> [To do]
Look through the material below. Copy each line that contains the string "computer".

> [Records for the task]
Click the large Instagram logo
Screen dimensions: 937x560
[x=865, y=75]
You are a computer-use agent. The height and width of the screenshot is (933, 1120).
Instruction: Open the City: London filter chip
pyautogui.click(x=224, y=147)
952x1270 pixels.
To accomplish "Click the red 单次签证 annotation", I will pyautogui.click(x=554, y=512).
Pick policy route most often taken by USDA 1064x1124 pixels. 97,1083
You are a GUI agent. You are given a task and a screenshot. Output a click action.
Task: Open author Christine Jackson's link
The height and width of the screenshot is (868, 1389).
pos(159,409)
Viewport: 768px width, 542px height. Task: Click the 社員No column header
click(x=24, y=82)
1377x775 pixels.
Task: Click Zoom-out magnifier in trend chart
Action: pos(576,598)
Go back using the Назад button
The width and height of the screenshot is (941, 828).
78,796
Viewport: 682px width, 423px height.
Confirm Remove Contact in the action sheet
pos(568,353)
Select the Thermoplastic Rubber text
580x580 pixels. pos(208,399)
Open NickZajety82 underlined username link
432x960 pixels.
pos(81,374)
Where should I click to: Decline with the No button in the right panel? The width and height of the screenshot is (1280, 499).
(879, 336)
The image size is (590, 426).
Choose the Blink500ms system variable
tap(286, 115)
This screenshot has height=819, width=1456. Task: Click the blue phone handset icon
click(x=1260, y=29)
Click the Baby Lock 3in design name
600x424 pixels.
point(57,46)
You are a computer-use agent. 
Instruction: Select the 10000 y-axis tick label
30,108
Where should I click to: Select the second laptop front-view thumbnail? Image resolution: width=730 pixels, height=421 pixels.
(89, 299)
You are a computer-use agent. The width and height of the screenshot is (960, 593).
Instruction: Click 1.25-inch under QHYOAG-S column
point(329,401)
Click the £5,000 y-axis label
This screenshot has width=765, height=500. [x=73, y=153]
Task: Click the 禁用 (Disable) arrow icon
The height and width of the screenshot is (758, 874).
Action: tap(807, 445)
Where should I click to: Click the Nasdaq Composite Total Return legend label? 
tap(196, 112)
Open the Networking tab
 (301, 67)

> [Solution to the exercise]
You are a computer-use agent. The height and width of the screenshot is (933, 1120).
You are a computer-use agent. 
You are a computer-use agent. The width and height of the screenshot is (960, 593).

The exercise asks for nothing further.